Como de costume Bela aceitou o convite. Combinaram encontrar-se na esquina – já que Bela morava numa rua paralela à de Nanda - dali por meia hora.
Deu comida e água fresca ao Tejo, que, com o calor, se esparramara no chão da cozinha, onde se sentia mais fresco.
Foi vestir o fato de treino e calçar os ténis, e, entretanto lembrou-se de que tinha de telefonar ao filho. Olhou para o relógio. Estava a fazer-se tarde para o encontro marcado com Bela.
- Também não é uma urgência assim tão grande – pensou. Ligo-lhe quando regressar.
Estava a abrir a porta da rua quando o telemóvel tocou. Viu que era o Luís e resolveu não atender. Logo de seguida ouviu uma mensagem em alta voz:
- Mãe! Porque não atendes o telefone? Já te liguei hoje não sei quantas vezes! Preciso falar contigo com a máxima urgência! Liga-me, por favor!
A voz do filho denotava, realmente, urgência. E ansiedade.

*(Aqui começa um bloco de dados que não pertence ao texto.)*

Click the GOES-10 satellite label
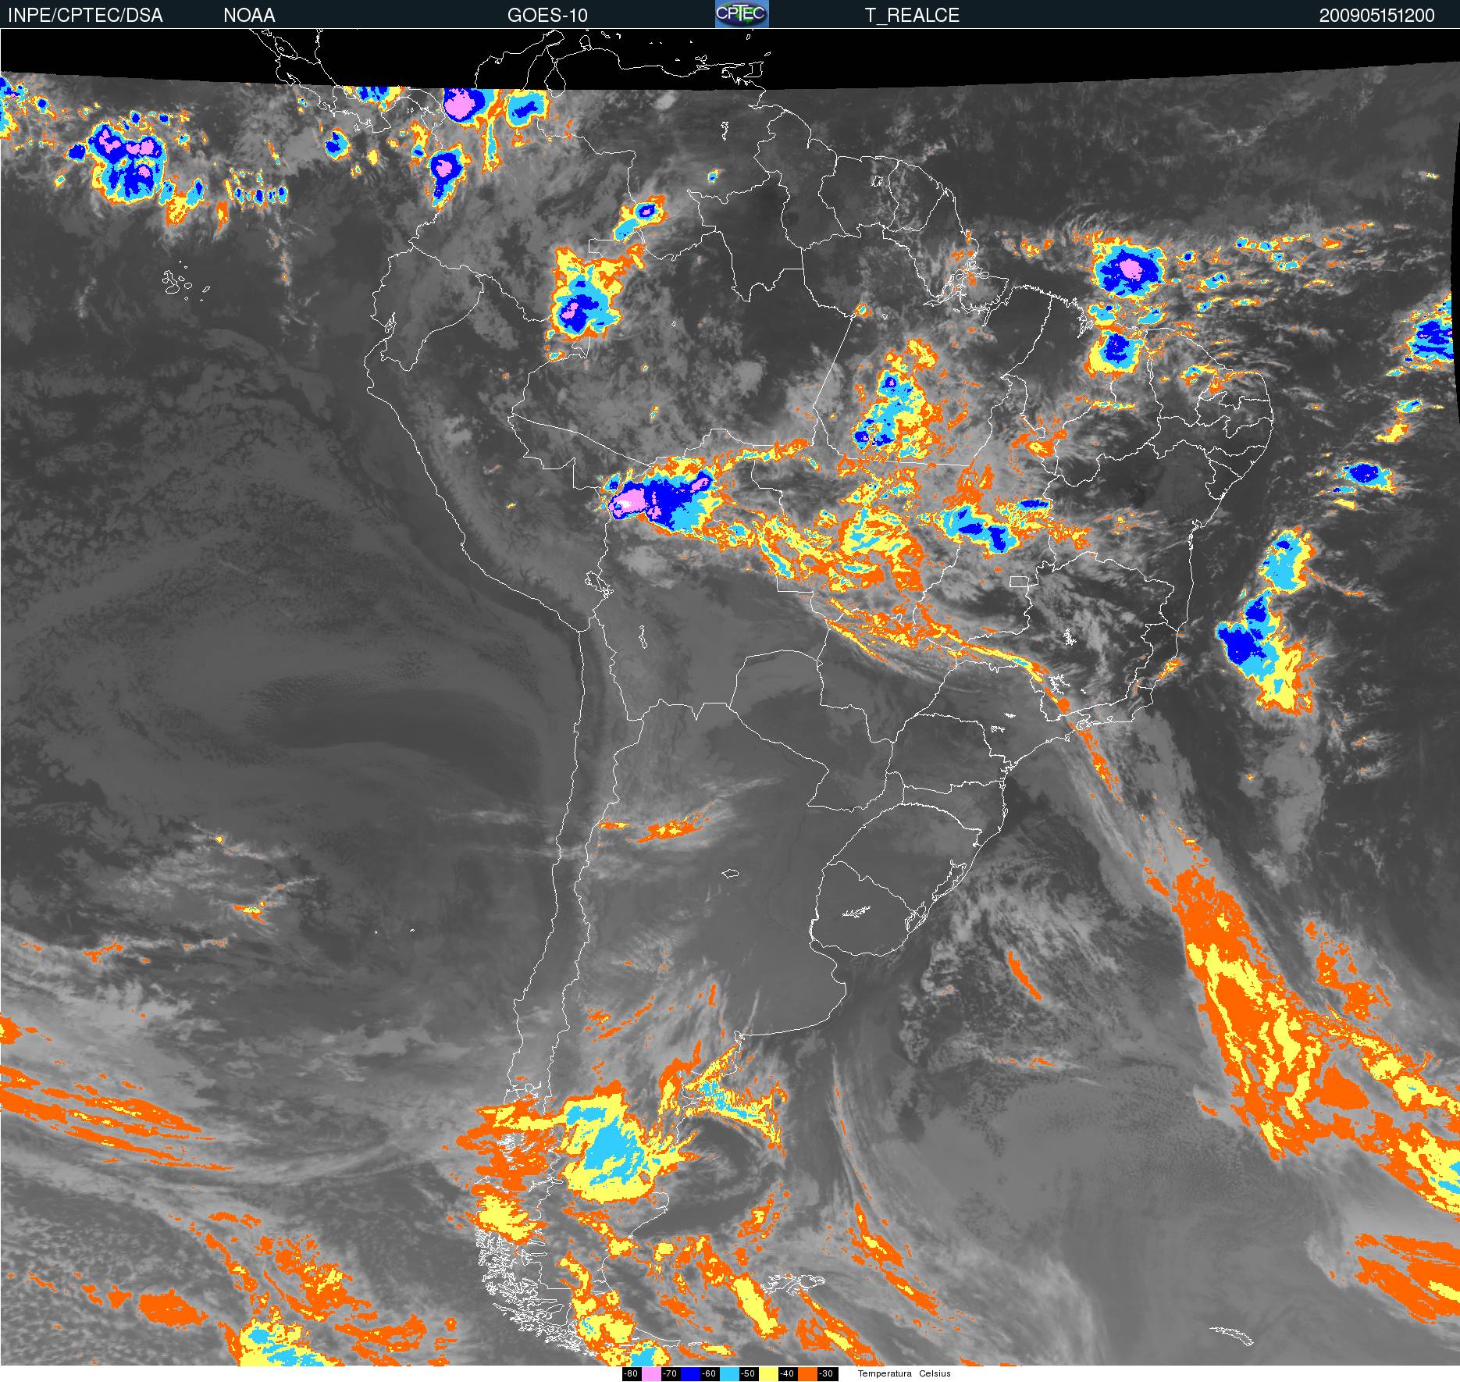 point(547,16)
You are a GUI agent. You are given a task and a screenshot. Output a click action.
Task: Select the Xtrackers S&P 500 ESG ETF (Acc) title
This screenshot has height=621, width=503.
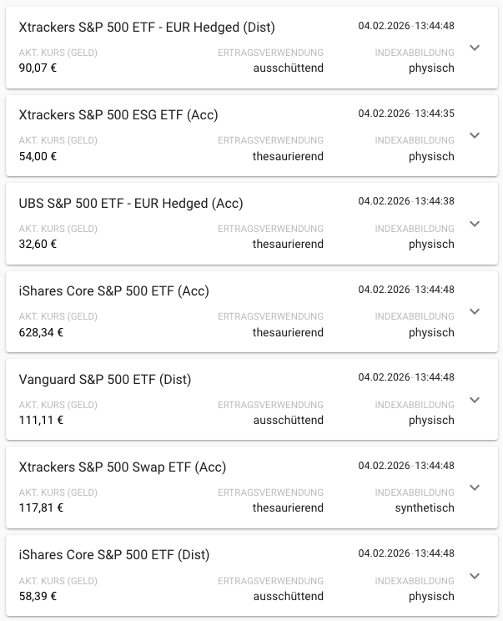118,114
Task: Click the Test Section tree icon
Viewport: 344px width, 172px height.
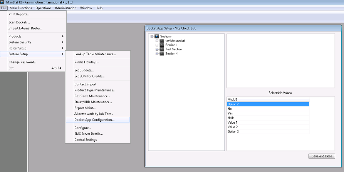Action: click(x=162, y=49)
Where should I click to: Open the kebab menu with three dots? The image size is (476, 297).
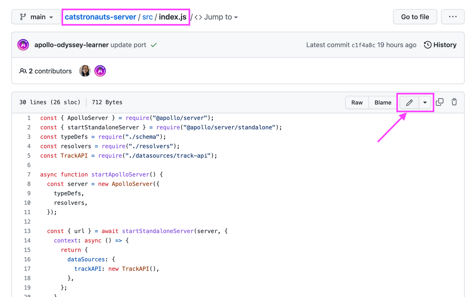pyautogui.click(x=453, y=17)
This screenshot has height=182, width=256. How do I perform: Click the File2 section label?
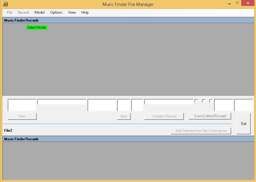(x=9, y=130)
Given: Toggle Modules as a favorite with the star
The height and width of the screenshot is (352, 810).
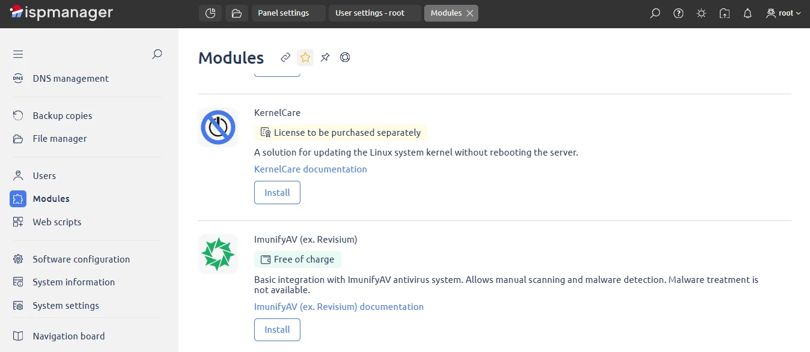Looking at the screenshot, I should (305, 57).
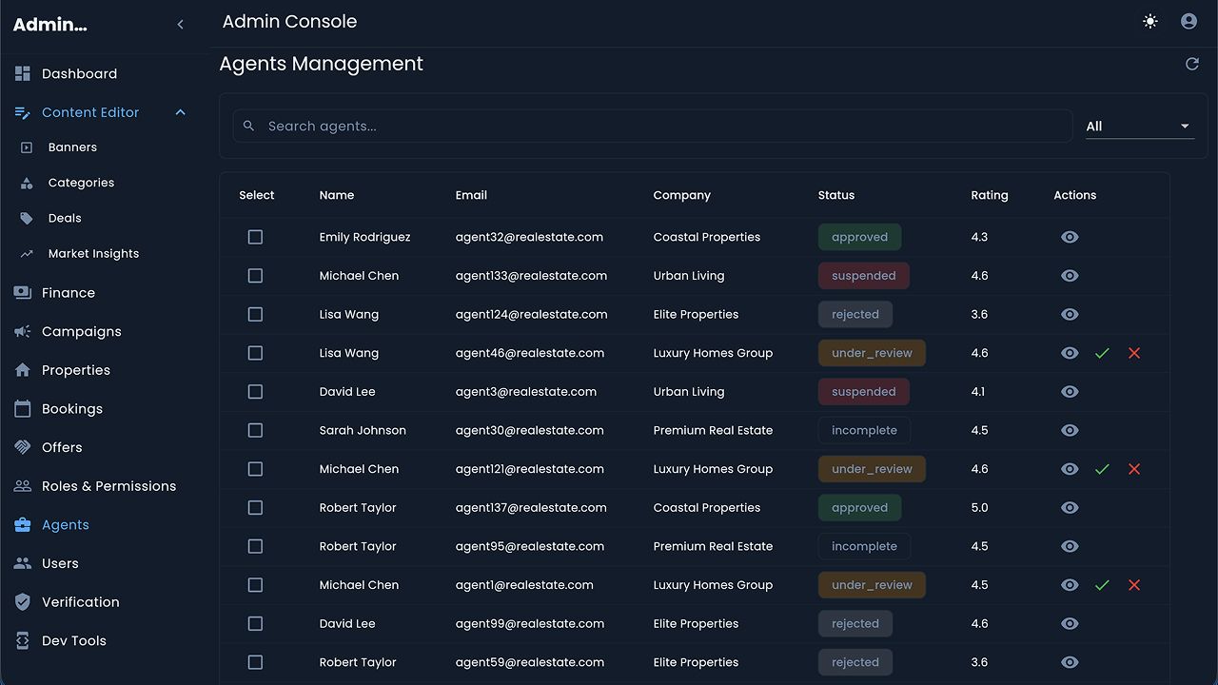Open the Market Insights link
Viewport: 1218px width, 685px height.
[x=93, y=254]
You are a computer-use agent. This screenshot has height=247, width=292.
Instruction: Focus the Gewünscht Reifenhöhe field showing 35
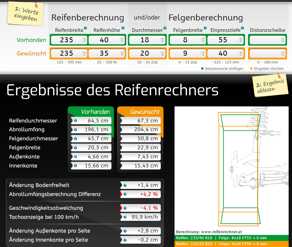click(104, 53)
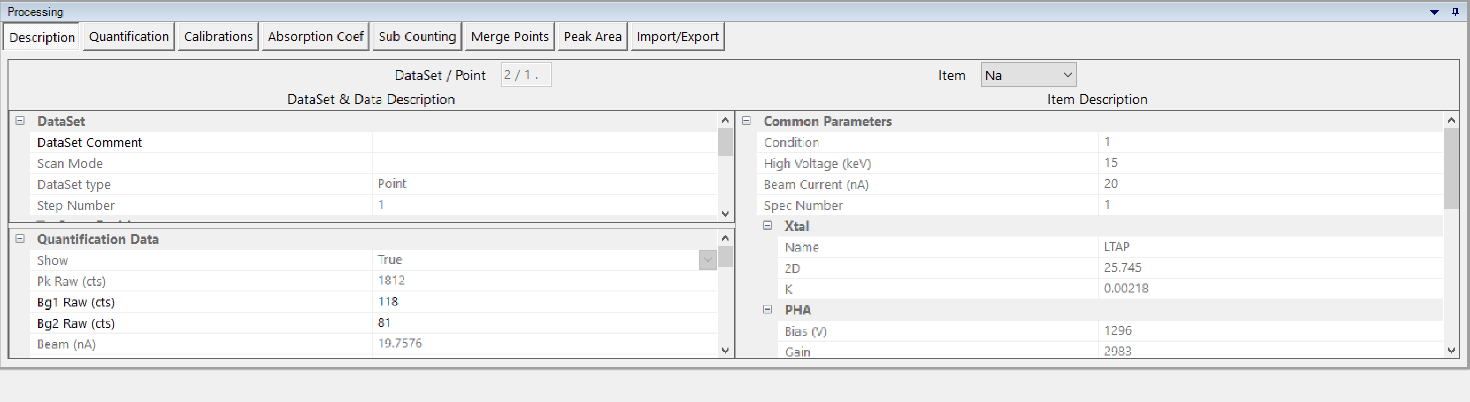Collapse the PHA group
The height and width of the screenshot is (402, 1470).
point(767,309)

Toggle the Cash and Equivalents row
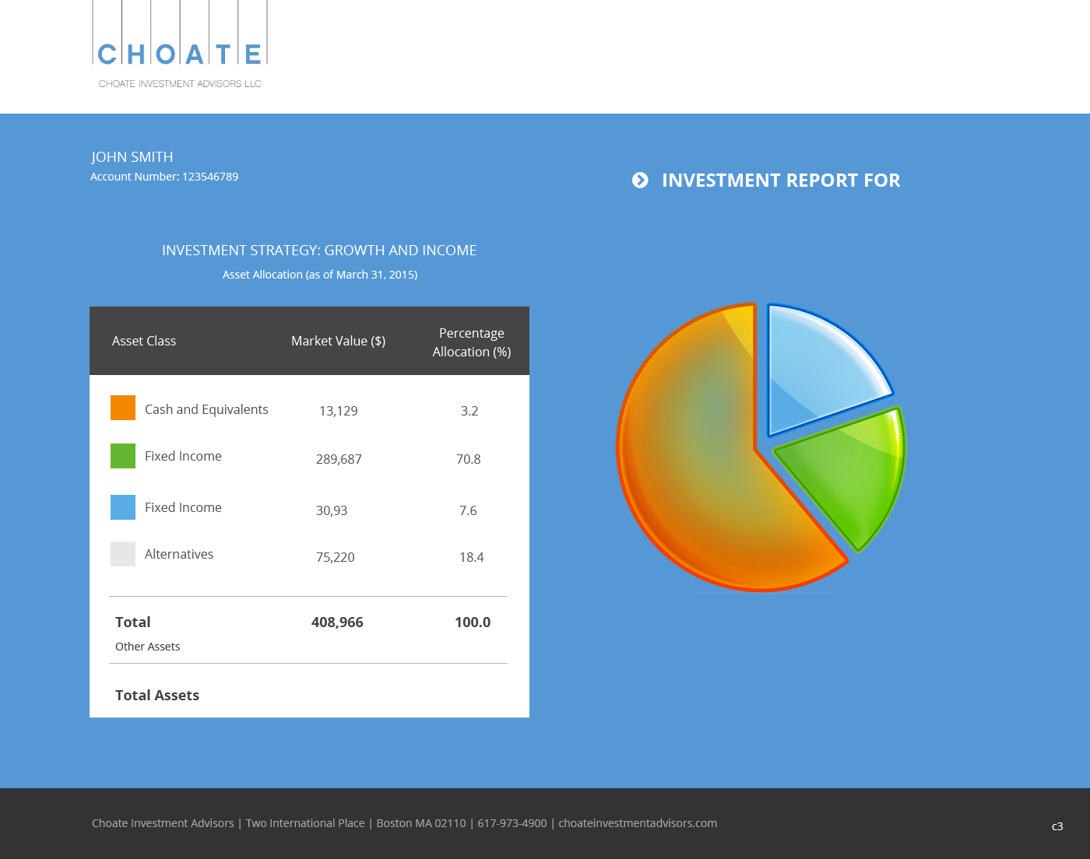point(206,408)
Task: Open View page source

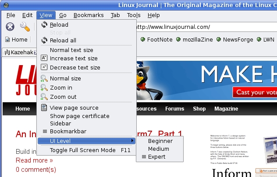Action: tap(74, 108)
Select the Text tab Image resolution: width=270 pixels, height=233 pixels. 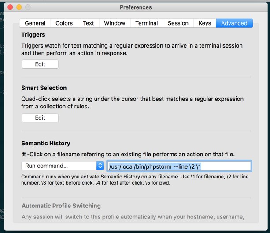(89, 23)
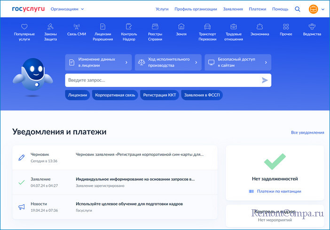Click the search magnifier icon in header
Screen dimensions: 330x230
(298, 9)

(1) – ISCAL – Instituto Superior de Contabilidade e Administração de Lisboa
(2) "Estabanado"- Alteração de estavanado
1. Que tem pouco juízo ou pensa pouco nas consequências. = DOIDIVANAS, ESTOUVADO, LEVIANO
In Dicionário Priberam da Língua Portuguesa
(3) A expressão “dar às de Vila Diogo” significa FUGIR
Embora a origem desta expressão não esteja comprovada, diz-se que, por ordem de Fernando III de Castela, na localidade espanhola de Villadiego, que em português deu Vila Diogo, os judeus podiam circular livremente sem serem perseguidos.
Os judeus de outras localidades, para escapar à perseguição, fugiam para Villadiego.


Maria Caiano Azevedo


Tal como informei no Post anterior estarei de regresso em finais de Setembro, e visitarei todos.
Até lá… que tudo corra à medida dos vossos desejos.